_What needs to be done_
Each line from the one that includes "This screenshot has height=339, width=659." to the last line of the data below should be set down exactly; no other lines are wanted.

-------

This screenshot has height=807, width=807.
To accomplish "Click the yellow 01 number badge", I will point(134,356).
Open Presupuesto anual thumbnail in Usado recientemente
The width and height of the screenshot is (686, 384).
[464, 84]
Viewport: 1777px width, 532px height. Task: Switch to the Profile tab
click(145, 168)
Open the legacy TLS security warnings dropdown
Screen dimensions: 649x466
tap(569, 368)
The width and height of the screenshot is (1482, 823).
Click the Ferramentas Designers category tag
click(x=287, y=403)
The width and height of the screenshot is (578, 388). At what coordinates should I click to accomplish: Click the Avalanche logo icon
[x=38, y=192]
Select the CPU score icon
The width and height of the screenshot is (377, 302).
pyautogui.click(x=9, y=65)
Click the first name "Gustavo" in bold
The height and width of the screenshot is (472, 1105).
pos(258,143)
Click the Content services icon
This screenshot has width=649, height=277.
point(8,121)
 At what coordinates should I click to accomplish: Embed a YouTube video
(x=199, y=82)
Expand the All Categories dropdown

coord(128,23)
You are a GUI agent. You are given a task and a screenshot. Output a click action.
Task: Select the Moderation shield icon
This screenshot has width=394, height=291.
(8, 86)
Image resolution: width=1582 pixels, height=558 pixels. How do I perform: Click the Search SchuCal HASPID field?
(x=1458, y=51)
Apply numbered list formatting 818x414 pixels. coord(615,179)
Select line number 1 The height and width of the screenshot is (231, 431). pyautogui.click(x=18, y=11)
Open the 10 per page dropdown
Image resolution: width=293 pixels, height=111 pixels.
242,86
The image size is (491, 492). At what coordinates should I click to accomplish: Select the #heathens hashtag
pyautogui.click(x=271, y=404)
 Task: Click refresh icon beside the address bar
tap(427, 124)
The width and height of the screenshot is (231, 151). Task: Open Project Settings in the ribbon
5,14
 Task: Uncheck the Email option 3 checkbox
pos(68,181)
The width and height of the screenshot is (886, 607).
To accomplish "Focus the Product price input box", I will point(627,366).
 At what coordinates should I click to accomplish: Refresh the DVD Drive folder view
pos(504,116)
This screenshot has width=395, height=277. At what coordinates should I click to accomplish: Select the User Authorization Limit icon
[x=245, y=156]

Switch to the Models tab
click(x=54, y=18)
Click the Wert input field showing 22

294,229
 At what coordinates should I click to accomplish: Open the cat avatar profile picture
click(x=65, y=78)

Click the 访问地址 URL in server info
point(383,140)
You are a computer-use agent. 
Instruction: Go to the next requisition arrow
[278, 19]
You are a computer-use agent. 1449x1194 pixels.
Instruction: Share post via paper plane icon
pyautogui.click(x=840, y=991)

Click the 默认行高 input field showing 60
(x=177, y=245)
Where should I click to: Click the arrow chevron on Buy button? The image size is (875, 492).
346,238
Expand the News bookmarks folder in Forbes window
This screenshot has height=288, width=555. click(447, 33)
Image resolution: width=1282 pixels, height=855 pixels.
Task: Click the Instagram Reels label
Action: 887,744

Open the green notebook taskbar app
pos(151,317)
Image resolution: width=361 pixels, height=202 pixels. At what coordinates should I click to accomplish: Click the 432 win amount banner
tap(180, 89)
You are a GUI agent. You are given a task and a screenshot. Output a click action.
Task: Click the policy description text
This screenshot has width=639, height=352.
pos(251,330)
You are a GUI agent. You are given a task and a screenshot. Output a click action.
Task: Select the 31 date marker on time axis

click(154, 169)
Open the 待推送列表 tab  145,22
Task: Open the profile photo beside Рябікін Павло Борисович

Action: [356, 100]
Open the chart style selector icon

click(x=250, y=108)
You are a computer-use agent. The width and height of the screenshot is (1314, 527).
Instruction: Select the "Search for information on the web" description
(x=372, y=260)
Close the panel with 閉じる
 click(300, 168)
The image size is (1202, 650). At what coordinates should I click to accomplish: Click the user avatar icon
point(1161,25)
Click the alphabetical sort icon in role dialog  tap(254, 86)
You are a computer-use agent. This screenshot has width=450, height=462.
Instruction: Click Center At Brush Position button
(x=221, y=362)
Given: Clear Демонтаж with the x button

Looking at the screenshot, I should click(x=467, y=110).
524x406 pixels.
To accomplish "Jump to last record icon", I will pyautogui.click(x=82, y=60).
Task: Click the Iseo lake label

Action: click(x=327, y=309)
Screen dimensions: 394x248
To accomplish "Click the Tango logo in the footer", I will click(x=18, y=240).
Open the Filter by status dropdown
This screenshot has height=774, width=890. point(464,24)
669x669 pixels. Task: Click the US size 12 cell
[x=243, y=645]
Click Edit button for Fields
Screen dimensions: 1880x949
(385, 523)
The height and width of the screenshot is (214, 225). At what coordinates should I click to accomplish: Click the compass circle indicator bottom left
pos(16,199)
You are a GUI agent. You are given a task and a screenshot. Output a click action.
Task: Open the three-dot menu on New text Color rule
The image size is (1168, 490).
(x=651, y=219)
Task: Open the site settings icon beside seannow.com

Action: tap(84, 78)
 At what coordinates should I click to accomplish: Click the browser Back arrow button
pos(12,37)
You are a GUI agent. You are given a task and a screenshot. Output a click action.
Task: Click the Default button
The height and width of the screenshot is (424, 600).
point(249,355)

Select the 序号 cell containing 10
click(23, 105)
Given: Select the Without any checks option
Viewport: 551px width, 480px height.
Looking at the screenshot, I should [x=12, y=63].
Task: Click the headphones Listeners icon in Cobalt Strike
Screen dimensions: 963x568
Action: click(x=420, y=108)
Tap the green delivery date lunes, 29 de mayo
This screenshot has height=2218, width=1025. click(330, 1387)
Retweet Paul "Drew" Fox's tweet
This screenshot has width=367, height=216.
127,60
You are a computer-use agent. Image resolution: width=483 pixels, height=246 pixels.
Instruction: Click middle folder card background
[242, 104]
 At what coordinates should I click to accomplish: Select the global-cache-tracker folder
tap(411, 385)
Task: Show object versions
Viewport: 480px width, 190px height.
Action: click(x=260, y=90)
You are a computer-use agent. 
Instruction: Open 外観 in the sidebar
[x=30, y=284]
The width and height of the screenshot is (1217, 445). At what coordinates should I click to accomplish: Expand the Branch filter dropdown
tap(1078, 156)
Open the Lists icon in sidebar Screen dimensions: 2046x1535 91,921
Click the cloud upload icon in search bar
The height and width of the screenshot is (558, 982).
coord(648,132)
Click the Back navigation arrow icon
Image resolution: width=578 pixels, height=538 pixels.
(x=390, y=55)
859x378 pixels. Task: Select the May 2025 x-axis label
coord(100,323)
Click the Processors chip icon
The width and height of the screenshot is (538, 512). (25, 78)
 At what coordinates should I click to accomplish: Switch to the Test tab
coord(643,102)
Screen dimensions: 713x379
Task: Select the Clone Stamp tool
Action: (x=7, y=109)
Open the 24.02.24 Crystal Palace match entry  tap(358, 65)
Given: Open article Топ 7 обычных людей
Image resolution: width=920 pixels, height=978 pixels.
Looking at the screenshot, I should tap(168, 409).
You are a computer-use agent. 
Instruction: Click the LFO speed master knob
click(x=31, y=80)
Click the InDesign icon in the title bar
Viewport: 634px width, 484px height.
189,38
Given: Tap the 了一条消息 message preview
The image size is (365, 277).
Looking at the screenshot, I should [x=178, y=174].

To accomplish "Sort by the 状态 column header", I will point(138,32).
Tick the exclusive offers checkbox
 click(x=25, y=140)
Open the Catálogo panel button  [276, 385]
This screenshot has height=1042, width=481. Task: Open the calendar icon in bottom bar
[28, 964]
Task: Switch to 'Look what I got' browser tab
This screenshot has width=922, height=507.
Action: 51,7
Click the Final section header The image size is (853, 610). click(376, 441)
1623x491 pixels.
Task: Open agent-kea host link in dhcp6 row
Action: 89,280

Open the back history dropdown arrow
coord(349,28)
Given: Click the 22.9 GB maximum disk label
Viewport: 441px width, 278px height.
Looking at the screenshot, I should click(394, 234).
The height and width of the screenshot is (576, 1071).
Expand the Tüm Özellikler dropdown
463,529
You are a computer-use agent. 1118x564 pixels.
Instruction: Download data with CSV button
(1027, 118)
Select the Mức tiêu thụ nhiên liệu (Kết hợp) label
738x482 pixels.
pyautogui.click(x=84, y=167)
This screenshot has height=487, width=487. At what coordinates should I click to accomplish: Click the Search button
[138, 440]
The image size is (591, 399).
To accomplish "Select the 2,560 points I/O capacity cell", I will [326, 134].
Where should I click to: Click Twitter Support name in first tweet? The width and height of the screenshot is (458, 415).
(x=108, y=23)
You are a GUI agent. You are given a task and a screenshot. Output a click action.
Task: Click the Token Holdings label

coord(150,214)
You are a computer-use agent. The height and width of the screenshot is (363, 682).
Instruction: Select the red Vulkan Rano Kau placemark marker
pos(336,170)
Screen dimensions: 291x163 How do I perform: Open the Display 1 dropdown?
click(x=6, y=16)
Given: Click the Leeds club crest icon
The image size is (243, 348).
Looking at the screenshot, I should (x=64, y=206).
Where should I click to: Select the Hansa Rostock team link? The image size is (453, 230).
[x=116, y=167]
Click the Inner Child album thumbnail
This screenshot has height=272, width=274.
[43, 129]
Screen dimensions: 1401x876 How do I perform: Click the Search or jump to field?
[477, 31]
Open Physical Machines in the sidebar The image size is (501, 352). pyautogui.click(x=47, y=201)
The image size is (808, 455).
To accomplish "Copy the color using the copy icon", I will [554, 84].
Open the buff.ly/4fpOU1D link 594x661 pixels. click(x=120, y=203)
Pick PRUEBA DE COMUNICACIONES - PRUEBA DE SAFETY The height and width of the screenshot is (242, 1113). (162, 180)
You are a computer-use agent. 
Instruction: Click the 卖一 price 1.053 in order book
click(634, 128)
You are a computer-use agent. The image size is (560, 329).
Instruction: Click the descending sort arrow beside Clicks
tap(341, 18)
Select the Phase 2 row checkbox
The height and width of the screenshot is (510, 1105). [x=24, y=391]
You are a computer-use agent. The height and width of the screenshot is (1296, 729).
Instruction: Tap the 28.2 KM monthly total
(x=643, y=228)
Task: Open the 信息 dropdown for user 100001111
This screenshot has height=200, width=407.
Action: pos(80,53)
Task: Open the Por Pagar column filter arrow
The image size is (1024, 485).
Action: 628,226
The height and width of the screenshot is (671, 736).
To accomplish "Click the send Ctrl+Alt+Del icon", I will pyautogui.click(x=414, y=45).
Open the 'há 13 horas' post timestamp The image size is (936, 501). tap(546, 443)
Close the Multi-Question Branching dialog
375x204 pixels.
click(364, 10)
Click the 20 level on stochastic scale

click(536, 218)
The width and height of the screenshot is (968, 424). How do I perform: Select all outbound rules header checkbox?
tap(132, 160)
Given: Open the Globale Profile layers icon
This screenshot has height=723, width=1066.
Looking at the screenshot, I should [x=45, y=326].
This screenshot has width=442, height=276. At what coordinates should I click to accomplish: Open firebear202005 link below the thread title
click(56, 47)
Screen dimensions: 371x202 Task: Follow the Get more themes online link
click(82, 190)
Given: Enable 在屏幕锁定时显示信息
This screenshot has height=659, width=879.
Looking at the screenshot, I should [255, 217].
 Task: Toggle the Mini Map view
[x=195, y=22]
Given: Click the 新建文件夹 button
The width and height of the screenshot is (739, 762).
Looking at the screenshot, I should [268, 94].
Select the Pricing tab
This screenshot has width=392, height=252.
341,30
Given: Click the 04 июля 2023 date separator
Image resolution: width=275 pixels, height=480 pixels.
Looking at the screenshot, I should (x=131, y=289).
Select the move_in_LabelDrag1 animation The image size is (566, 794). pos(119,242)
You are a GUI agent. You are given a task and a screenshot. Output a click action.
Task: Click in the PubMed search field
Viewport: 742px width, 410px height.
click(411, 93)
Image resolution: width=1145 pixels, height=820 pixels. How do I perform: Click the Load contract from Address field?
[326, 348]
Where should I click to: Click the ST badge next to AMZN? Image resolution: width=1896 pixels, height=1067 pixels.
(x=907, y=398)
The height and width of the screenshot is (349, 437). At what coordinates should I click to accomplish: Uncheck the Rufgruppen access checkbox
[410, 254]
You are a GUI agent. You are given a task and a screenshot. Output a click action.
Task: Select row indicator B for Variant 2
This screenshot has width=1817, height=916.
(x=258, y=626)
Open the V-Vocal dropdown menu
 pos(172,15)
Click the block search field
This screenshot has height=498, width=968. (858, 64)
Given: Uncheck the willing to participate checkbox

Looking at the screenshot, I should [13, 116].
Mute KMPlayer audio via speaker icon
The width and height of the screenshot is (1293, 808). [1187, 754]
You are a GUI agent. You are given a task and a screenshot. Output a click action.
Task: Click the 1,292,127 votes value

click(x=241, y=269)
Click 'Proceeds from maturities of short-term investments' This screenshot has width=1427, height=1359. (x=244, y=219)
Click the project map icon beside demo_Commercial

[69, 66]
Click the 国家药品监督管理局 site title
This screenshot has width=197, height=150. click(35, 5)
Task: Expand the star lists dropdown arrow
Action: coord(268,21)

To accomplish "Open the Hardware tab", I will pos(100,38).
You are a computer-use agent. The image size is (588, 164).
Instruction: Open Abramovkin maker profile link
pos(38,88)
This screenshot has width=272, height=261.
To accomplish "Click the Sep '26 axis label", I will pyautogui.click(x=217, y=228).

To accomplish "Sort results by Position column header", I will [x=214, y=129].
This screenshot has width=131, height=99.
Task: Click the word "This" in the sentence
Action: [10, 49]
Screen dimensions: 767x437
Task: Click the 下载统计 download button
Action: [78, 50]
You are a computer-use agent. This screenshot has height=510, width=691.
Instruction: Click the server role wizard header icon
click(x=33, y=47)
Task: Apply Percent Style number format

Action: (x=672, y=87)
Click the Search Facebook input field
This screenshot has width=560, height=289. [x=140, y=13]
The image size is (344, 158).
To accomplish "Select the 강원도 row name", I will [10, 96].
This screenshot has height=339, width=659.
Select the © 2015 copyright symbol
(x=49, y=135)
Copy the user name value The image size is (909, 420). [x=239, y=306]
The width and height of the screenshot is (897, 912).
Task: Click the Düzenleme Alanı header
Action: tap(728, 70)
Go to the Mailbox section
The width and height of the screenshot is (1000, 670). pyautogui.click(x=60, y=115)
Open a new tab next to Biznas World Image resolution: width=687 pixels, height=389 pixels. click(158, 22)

-------

_Solution to this exercise_
This screenshot has height=339, width=659.
Select the © 2015 copyright symbol
(x=49, y=135)
Copy the user name value The image size is (909, 420). [x=239, y=306]
The width and height of the screenshot is (897, 912).
Task: Click the Düzenleme Alanı header
Action: tap(728, 70)
Go to the Mailbox section
The width and height of the screenshot is (1000, 670). pyautogui.click(x=60, y=115)
Open a new tab next to Biznas World Image resolution: width=687 pixels, height=389 pixels. click(158, 22)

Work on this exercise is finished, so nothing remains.